67 percent of Carlisle, Lebanon voters back school issues

0

67 percent of Carlisle, Lebanon voters back school issues

View CaptionHide Caption
Chamberlain Middle School, which was built in 1930, is one of four buildings that will be demolished and replaced with a new K-12 building after Carlisle schools’ bond issue passed May 2. ED RICHTER/STAFF

Both school tax issues in Warren County were approved by 67 percent of voters, according to unofficial results Tuesday.

Voters in Carlisle cast ballots in favor of a 6.2-mill bond issue to pay for demolition of the district’s existing schools and construction of a single, new K-12 school building.

“Huge, huge victory. It’s a great day in the history of Carlisle schools,” Superintendent Larry Hook said. “This will transform our school district, our community.”

The vote count was 1,765-868 in Warren and Montgomery counties.

The state agreed to pay 59 percent of the $49 million project if voters approved the bond for the local share. The 37-year issue will cost the owner of a $100,000 home $217 per year.

The state rates all of Carlisle’s existing school buildings as “borderline,” but Superintendent Larry Hook went through a laundry list of problems, from out-of-warranty roofs, to aging boilers and wiring problems that limit computer usage.
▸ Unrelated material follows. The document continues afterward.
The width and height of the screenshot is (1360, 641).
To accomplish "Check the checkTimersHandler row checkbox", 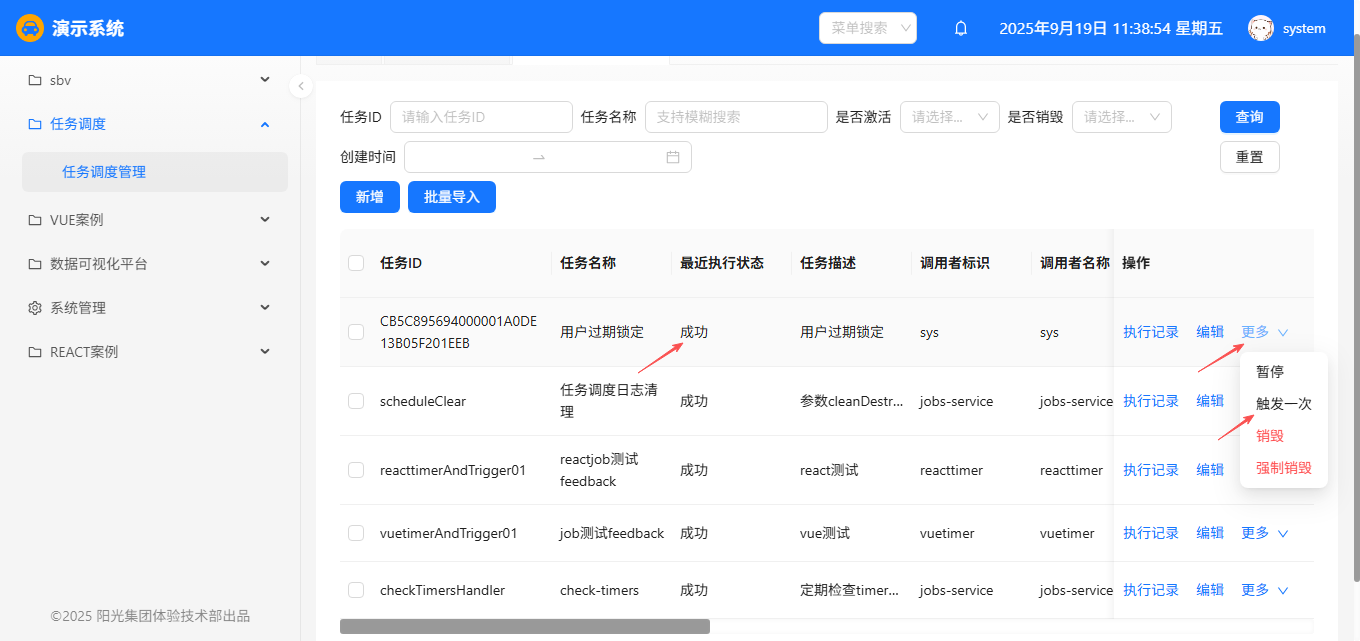I will [356, 590].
The new school would be constructed between the existing high school and the stadium.

Lebanon renewal levy

Voters supported a three-year renewal levy for Lebanon City Schools that actually decreased the tax millage.

The count was 1,779-871.

The levy was passed three years ago at 5.38 mills, but the school district put it on the ballot this time at 4.84 mills. Because of an increased tax base in the school district, the levy will still raise $4.2 million per year for the district.

“The passage of this school levy is an incredible testament to what the Lebanon community believes about kids and the importance of education. On behalf of the Board of Education and every student in our district, I want to thank the community for its positive vote,” Superintendent Todd Yohey said in a prepared statement.

“We discussed responsible spending during the campaign and we pledge to continue that in our daily operations. Right now everyone that worked on the campaign can feel good about their efforts and what it means for our kids. Words cannot really define how grateful we are to our community of supporters, but thank you from the bottom of our hearts.”